Collected data:

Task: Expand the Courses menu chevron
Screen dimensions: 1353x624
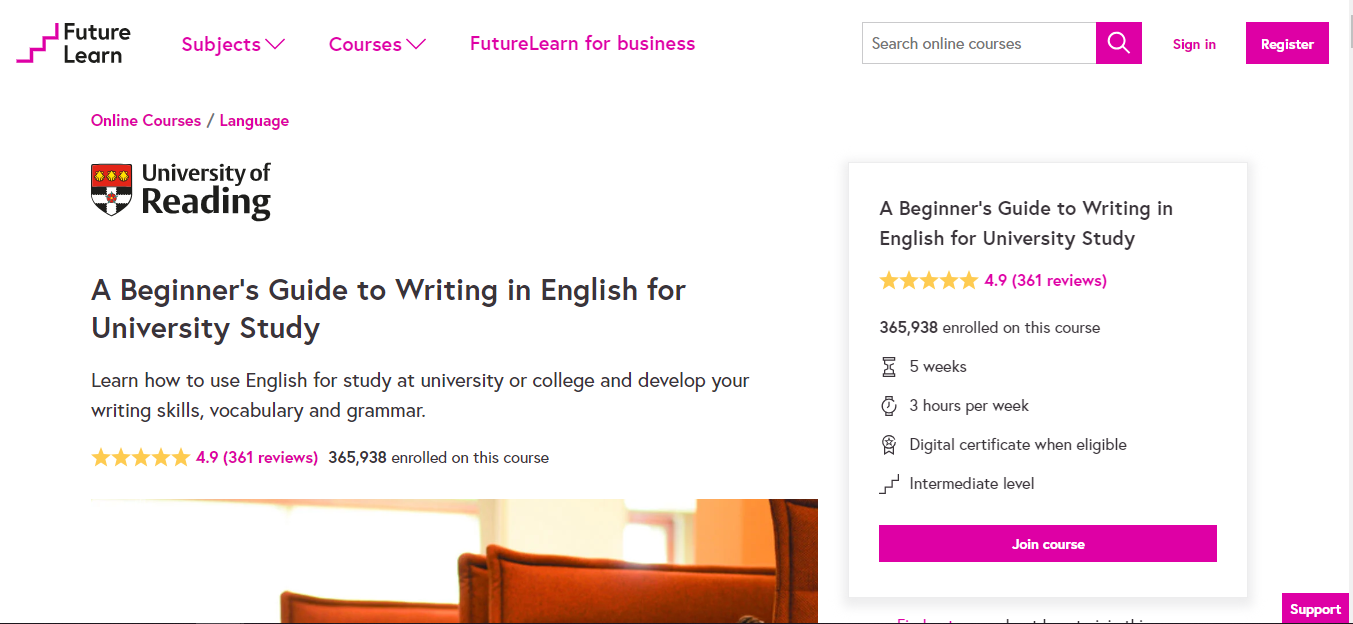Action: (x=418, y=44)
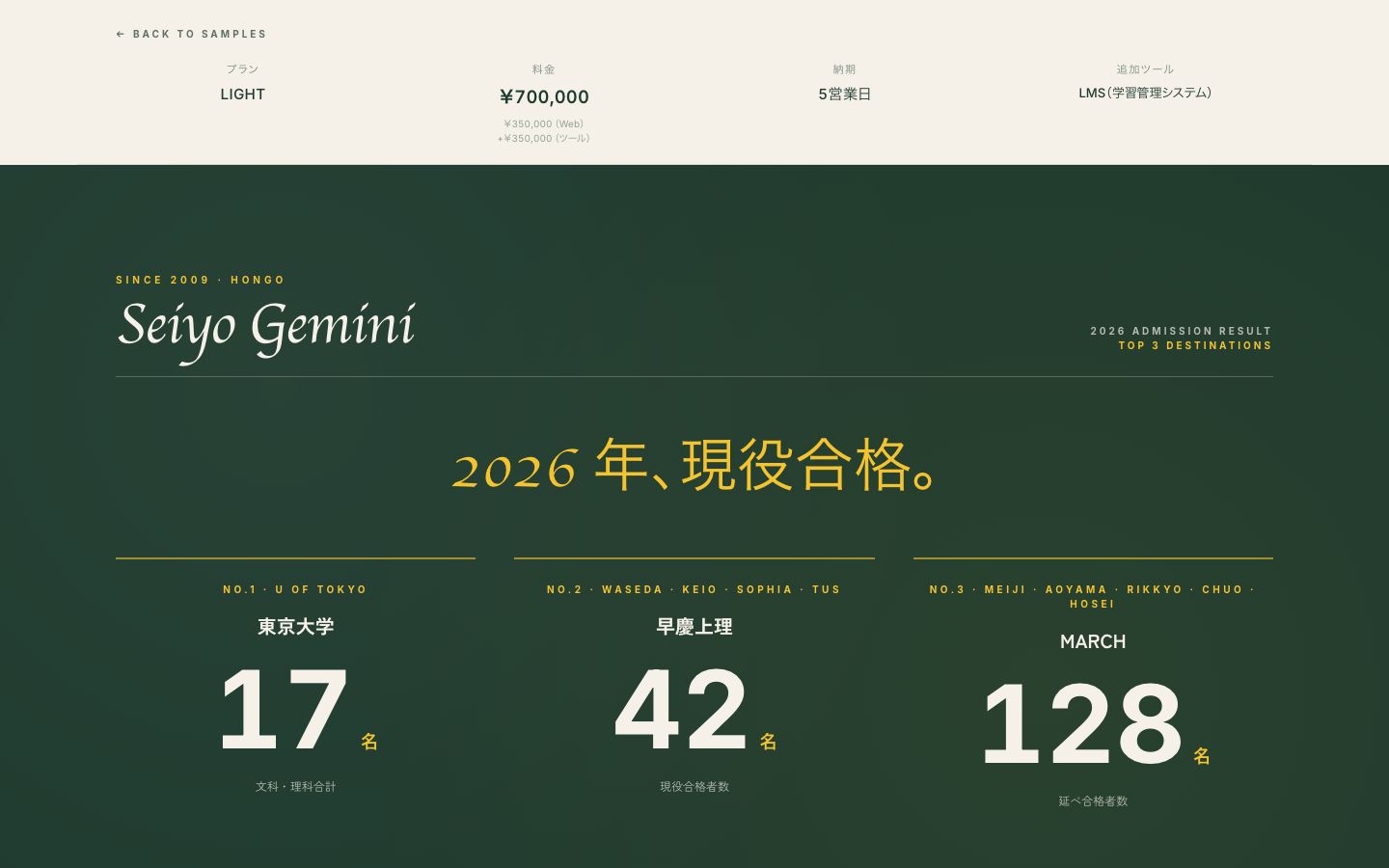Select the 5営業日 delivery time
Screen dimensions: 1389x868
click(844, 94)
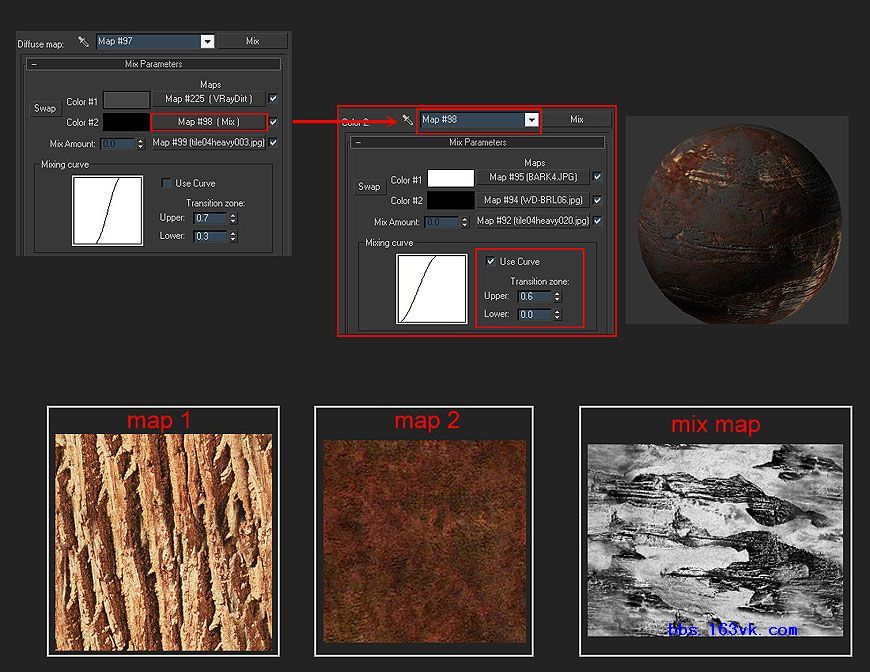Collapse the left Mix Parameters rollout
870x672 pixels.
tap(34, 64)
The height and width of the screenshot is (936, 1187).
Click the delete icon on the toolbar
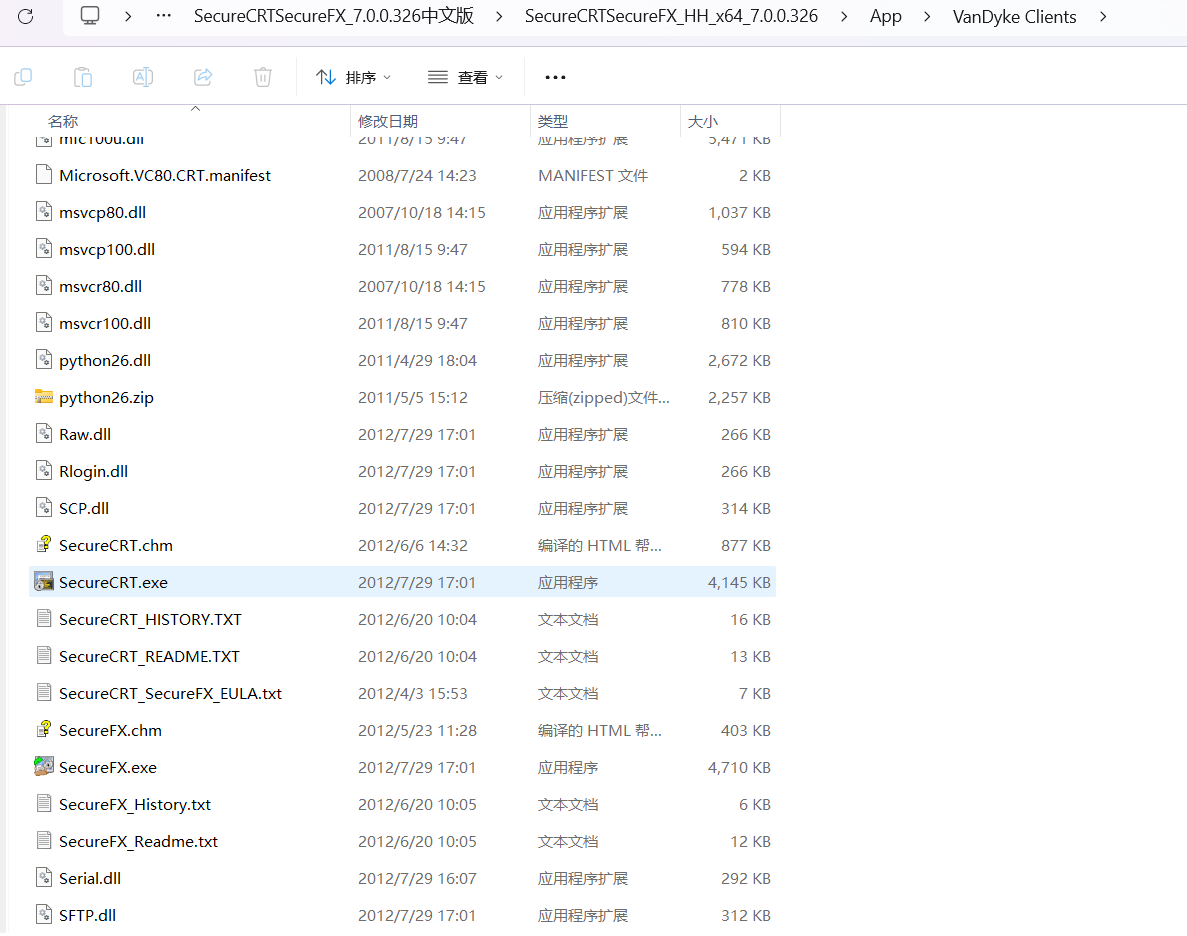[262, 77]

» Description of the task: Omit every picture while printing the data word for word.

» Result for this task:
Task: Expand the Courses menu chevron
Screen dimensions: 1353x624
Action: (x=418, y=44)
Select the 5営業日 delivery time
Screen dimensions: 1389x868
click(844, 94)
Collapse the left Mix Parameters rollout
870x672 pixels.
tap(34, 64)
The height and width of the screenshot is (936, 1187).
Click the delete icon on the toolbar
[262, 77]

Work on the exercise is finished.